According to the World Health organization, half the world's population is at risk of contracting malaria. They estimated that in 2010 there were 219 million cases of malaria, resulting in 660,000 deaths and an enormous economic burden on the countries where malaria is endemic. The adoption of various high-throughput genomics-based techniques by malaria researchers has meant that new avenues to the study of this disease are being explored and new targets for controlling the disease are being developed.

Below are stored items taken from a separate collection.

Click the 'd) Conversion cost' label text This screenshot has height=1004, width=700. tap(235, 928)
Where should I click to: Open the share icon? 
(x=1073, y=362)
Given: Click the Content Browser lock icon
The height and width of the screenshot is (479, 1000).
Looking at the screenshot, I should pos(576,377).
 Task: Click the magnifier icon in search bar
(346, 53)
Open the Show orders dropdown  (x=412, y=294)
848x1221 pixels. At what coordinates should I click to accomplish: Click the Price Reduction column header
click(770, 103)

Here, we apply a novel neighborhood subnetwork alignment approach to identify the interacting elements that help regulate the cell cycle of the malaria parasite Plasmodium falciparum.
Results
Our novel subnetwork alignment approach was used to compare networks in Escherichia coli and P. falciparum. Some 574 P. falciparum proteins were revealed as functional orthologs of known cell cycle proteins in E. coli. Over one third of these predicted functional orthologs were annotated as "conserved Plasmodium proteins" or "putative uncharacterized proteins" of unknown function. The predicted functionalities included cyclins, kinases, surface antigens, transcriptional regulators and various functions related to DNA replication, repair and cell division.
Conclusions
The results of our analysis demonstrate the power of our subnetwork alignment approach to assign functionality to previously unannotated proteins. Here, the focus was on proteins involved in cell cycle regulation. These proteins are involved in the control of diverse aspects of the parasite lifecycle and of important aspects of pathogenesis.